May 3, 2014
Every now and then we hear about high speed rail in Oklahoma. We may want to consider the experience in England and other areas before proceeding. The economic transformation of the North of England is central to the government’s promotion of the High Speed 2 rail line (HS2). It claims that the new line would boost employment and address the North-South divide, but there is reason for skepticism. Policymakers made similar claims prior to the use of High Speed 1 for fast domestic services to East Kent. Yet, since the introduction of high-speed services, East Kent has performed far worse in terms of employment than the rest of the South East and Britain. Some parts of the area now have similar employment rates to depressed old northern industrial cities.
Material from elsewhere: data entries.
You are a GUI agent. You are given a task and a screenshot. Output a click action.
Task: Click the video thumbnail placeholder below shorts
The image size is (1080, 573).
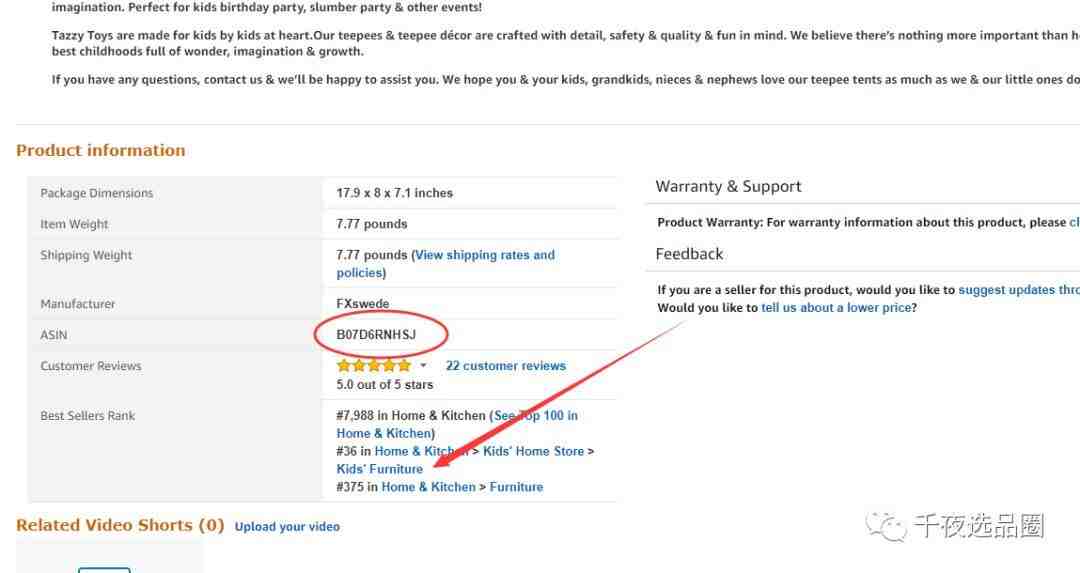(x=104, y=570)
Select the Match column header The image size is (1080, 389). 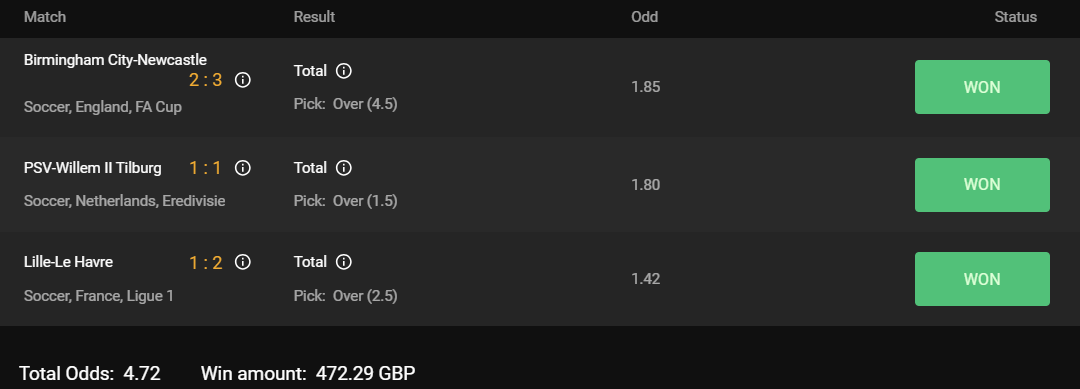(45, 17)
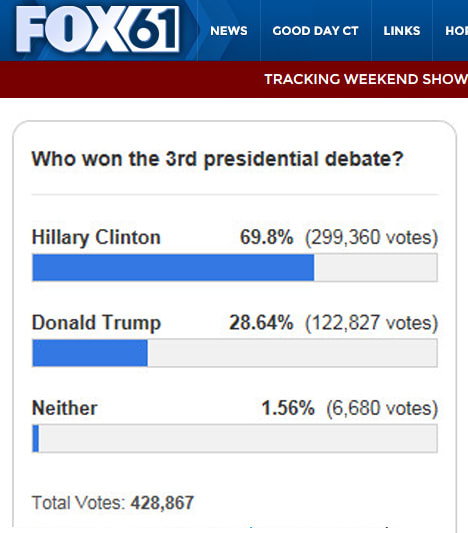
Task: Open the LINKS menu
Action: [x=402, y=31]
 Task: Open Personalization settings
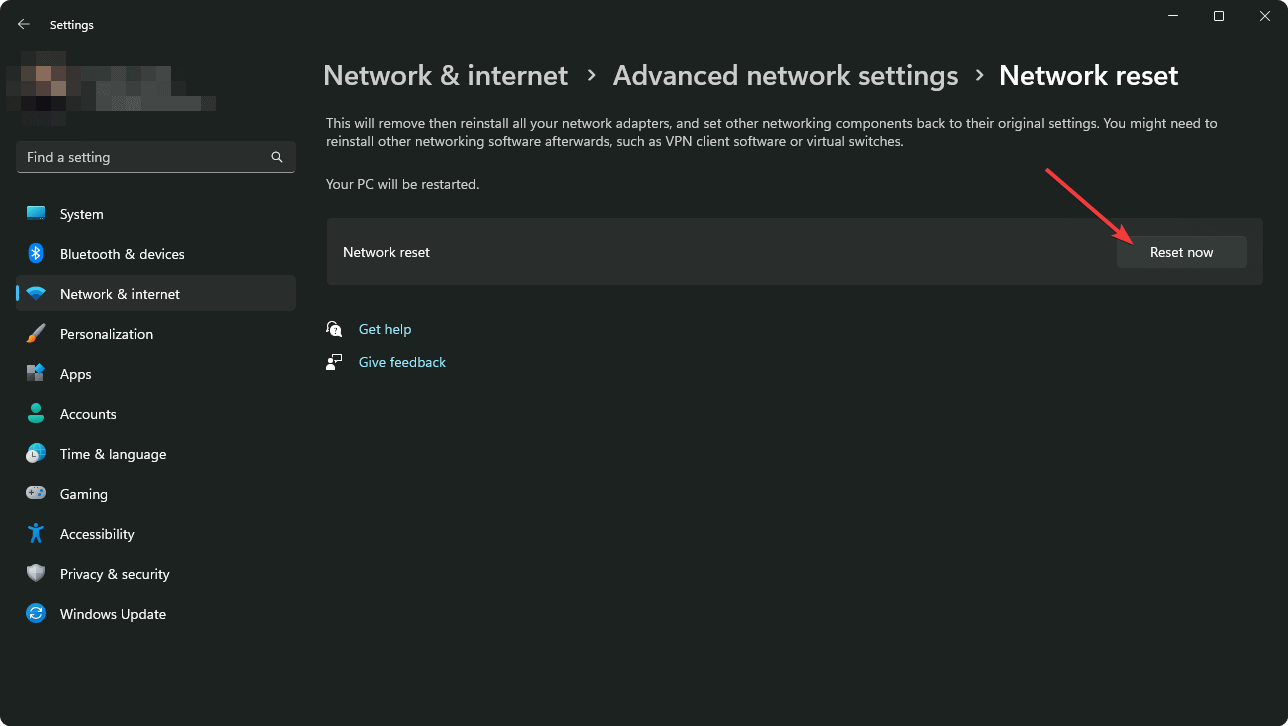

It would appear that the impact has been too small to counteract other more important economic factors, including the very large tax bill, relatively low levels of human capital in locations on the route, and a risk that disruptive technologies will undermine many of the purported benefits.
December 7, 2013
Oklahoma has considered high speed rail service in the past. Before we get too serious, it might make sense to consider Florida’s experience. The Tampa to Orlando high-speed rail project was cancelled by Governor Rick Scott in 2011 to shield Florida taxpayers from billions of dollars in liabilities. Yet, a recent report for the Florida Department of Transportation (FDOT) estimated that the line could have earned an operating surplus of $38.0 million by 2026. International research indicates that passenger rail projects are characterized by optimism bias in ridership and revenue forecasts. On average, eventual ridership totals 39% below forecast. If the Tampa to Orlando high-speed rail had equaled the international average (which seems optimistic, given recent cost trends in the high-speed rail industry), the cost overrun would have been $1.2 billion (45%). These deficits would have been the responsibility of Florida taxpayers.